If data-types are the building blocks of your program's data model, functions are the building blocks of your program's application architecture. Methods, simply, are functions that are associated to objects. We will be studying objects, their methods, and Object Oriented Programming generally in a later chapter. For now we will limit our study to how methods are used.

Arguments

Function descriptions

Some functions (and methods, but henceforth everything that is said about functions implicitly also applies to methods) can take arguments as input. Let's take the example of a function named apply_interval which requires a MIDI note and an interval in semitones, and returns the MIDI note which results from applying the interval to the base note. If we name the arguments base and interval, the function description would look something like this :

apply_interval(base, interval)

Note that this is just a way of describing the function. We will learn how to define, or create, functions a little further.

If we wanted to find the MIDI note that is a perfect fifth (7 semitones) above middle C (MIDI note 60), we would call the function like so :

>>> apply_interval(60, 7)
67

We've given the value of 60 for the base argument and the value of 7 for the interval argument. The function then returned the value 67, which is the MIDI note a perfect fifth above middle C.

In the chapter on built-in data types, we had created a dictionary of intervals.

>>> interval_semitones = {"m3": 3, "P5": 7, "M6": 9}

We could use the dictionary to find the number of semitones for a conventional interval abbreviation and pass that value to the function like so :

>>> apply_interval(60, interval_semitones["m3"])
63

The interpreter first gets the value in the interval_semitones dictionary at key "m3" and passes that value, 3, to the function.

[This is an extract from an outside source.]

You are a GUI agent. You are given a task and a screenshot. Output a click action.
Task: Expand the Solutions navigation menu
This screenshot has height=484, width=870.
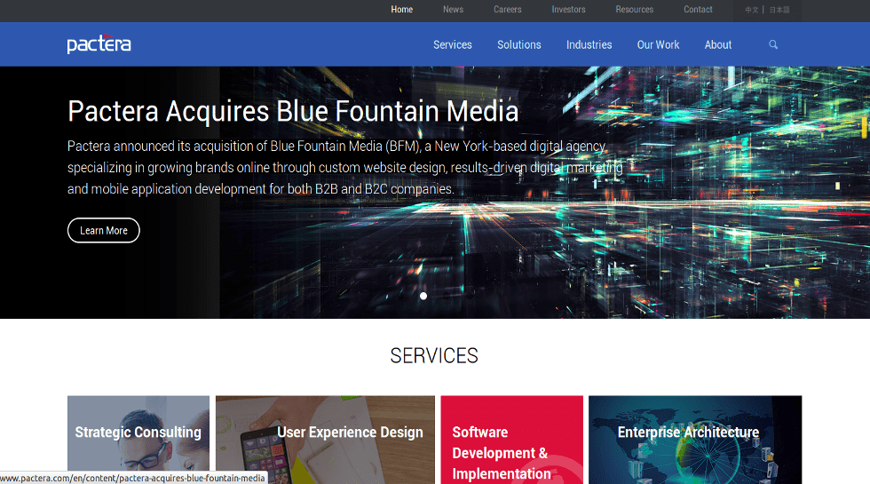[x=518, y=44]
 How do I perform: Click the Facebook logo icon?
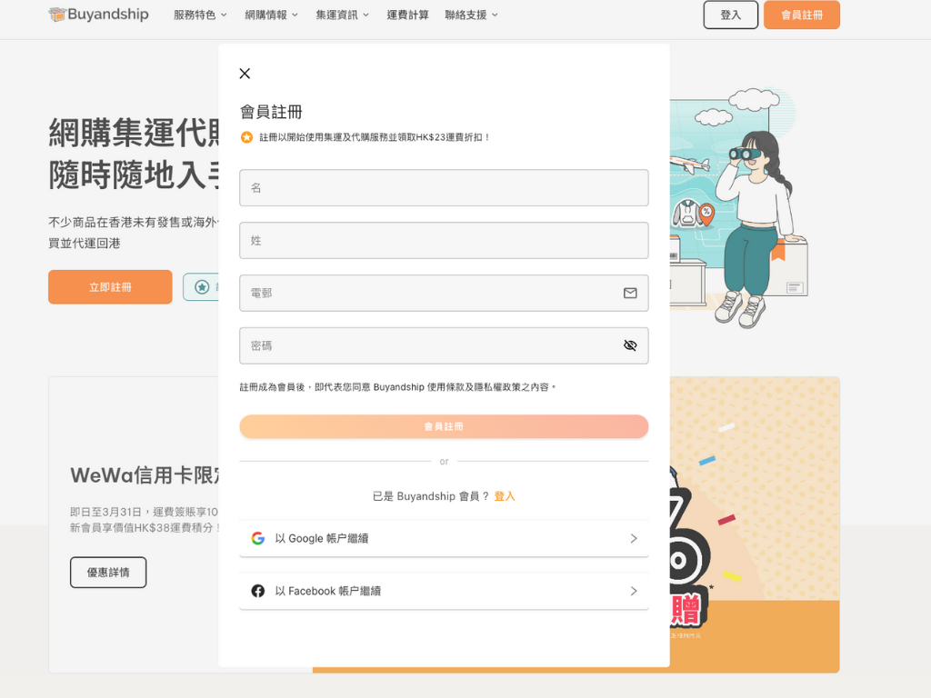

Required and optional arguments

Let's say we have a function named make_chord which takes a root MIDI note, a chord name, and a value for inversion which defaults to 0, meaning root position. The function description would look like this :

make_chord(root, name, inversion=0)

The root and name arguments are required arguments and they need to be given to the function in the same order as they are defined and described. Calling the function with the arguments in the wrong order will assign the input values to the wrong variables inside the function and this will either cause the function to raise an exception and stop executing, halting your program, or worse : a value will be returned from the function that is different from the expected result and the program will continue running with the wrong value being passed around. If you fail to provide a value for a required argument, the function will raise an exception.

The inversion argument is an example of an optional argument. If no value is provided for it, it will (in the case of this example) default to the value 0. You can recognize an optional argument by the = sign that separates the argument's name from its default value. The Python documentation also uses [ ] square brackets around an argument to say that it is optional. In this case there is no indication of a default value and you can assume that the most reasonable guess of the effect of that argument on the function is probably the right one.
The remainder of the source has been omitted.